-- BEGIN Data provided --

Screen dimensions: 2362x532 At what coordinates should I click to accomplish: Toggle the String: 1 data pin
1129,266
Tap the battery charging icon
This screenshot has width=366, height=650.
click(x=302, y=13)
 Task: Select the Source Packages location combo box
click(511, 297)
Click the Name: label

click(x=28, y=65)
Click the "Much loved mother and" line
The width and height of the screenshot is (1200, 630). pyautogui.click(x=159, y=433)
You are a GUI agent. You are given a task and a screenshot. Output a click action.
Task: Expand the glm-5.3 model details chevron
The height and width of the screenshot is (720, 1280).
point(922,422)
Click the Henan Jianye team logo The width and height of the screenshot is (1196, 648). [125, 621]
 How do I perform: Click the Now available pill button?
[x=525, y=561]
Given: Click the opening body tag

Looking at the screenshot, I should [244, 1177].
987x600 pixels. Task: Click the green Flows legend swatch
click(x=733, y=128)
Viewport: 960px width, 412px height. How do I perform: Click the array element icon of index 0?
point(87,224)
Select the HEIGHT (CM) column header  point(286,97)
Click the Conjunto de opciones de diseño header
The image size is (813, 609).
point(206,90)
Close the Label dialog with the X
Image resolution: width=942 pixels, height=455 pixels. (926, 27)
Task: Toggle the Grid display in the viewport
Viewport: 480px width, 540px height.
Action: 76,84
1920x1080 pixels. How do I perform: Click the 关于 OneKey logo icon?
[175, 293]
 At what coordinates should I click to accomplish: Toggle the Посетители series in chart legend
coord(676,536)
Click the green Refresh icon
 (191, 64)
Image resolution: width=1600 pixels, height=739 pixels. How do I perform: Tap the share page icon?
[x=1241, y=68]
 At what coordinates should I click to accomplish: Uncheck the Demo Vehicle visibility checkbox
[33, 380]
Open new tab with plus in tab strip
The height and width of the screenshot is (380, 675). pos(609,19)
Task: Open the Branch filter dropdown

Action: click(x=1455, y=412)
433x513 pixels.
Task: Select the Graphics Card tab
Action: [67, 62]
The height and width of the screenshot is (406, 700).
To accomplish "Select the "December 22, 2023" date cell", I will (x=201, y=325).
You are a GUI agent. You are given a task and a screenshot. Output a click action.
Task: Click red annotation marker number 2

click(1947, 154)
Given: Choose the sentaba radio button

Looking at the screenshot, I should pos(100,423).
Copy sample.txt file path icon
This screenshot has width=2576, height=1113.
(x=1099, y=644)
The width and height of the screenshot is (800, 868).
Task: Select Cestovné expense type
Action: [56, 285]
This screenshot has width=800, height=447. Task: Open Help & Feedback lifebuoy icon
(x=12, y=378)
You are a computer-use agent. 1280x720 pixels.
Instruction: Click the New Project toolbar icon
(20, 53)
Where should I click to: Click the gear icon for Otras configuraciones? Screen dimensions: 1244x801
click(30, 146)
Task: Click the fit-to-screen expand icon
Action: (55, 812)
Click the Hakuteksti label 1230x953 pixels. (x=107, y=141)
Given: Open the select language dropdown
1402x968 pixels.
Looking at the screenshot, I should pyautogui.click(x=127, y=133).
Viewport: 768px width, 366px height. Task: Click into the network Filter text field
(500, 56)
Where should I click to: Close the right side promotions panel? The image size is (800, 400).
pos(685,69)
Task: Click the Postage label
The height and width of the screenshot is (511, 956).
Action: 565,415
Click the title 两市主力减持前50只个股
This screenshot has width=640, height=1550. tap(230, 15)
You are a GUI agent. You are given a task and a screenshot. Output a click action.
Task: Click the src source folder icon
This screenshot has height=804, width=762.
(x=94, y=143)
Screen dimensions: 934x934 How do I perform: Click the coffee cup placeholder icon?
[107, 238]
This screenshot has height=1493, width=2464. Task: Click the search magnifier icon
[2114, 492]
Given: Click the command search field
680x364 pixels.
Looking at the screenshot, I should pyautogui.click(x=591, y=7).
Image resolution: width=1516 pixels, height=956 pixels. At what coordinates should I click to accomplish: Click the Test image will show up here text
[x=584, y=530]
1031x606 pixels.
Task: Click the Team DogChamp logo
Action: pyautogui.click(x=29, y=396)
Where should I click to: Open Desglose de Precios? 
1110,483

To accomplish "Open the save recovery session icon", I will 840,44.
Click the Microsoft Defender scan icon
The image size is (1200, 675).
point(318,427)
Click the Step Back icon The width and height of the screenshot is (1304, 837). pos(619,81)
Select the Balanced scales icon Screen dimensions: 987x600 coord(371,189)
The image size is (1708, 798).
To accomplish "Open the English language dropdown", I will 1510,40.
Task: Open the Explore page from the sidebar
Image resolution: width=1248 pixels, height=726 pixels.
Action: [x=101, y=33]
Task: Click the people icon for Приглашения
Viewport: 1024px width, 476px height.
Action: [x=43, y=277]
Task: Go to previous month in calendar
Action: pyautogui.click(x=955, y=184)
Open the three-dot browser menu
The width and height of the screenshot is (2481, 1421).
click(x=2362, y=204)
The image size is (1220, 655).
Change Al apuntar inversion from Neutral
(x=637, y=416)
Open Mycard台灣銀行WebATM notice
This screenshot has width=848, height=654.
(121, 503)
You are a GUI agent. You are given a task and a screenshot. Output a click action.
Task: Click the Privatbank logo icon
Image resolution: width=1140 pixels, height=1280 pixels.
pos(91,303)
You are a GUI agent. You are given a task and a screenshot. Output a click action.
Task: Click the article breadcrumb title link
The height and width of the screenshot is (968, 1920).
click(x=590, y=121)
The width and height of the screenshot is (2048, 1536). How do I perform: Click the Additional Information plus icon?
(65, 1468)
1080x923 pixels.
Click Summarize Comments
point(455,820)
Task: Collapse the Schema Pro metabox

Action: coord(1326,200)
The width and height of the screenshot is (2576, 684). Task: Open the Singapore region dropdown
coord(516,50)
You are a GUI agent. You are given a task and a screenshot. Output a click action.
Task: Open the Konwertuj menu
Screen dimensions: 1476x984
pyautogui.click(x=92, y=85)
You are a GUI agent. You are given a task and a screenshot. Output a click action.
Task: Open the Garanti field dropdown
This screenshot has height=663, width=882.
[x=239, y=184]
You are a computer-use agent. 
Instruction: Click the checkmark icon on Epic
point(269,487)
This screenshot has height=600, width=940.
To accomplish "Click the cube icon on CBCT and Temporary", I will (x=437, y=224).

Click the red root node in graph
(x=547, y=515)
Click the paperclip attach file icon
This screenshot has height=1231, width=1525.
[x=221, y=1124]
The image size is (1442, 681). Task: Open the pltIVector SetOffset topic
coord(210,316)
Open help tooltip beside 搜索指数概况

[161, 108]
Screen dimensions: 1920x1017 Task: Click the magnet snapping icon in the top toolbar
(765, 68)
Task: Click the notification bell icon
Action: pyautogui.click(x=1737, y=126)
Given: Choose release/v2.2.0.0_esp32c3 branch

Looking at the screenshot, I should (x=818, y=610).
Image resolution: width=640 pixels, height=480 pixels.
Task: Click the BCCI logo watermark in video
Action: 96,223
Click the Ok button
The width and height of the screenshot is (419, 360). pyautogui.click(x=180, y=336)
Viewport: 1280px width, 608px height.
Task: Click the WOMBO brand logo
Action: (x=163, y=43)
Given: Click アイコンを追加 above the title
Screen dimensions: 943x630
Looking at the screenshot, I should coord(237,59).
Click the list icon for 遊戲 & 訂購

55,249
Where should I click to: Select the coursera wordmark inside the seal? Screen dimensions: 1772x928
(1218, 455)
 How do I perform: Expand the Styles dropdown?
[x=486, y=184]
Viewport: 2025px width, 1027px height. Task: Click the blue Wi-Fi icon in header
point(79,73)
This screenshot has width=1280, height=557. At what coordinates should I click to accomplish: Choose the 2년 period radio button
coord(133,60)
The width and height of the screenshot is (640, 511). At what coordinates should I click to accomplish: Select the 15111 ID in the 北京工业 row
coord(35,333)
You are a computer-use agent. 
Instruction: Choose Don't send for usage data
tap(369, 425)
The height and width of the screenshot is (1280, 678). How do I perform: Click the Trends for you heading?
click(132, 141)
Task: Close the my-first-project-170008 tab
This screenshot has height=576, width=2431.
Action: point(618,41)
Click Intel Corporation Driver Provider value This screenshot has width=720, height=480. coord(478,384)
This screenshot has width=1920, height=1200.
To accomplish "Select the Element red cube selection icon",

-- END Data provided --

== What the exercise asks ==
Can you give back, word for word, everything in the listing from the line containing "Click the red root node in graph" down to the line containing "Action: pyautogui.click(x=1737, y=126)", including both of those lines?

== Problem solution ==
Click the red root node in graph
(x=547, y=515)
Click the paperclip attach file icon
This screenshot has height=1231, width=1525.
[x=221, y=1124]
The image size is (1442, 681). Task: Open the pltIVector SetOffset topic
coord(210,316)
Open help tooltip beside 搜索指数概况

[161, 108]
Screen dimensions: 1920x1017 Task: Click the magnet snapping icon in the top toolbar
(765, 68)
Task: Click the notification bell icon
Action: pyautogui.click(x=1737, y=126)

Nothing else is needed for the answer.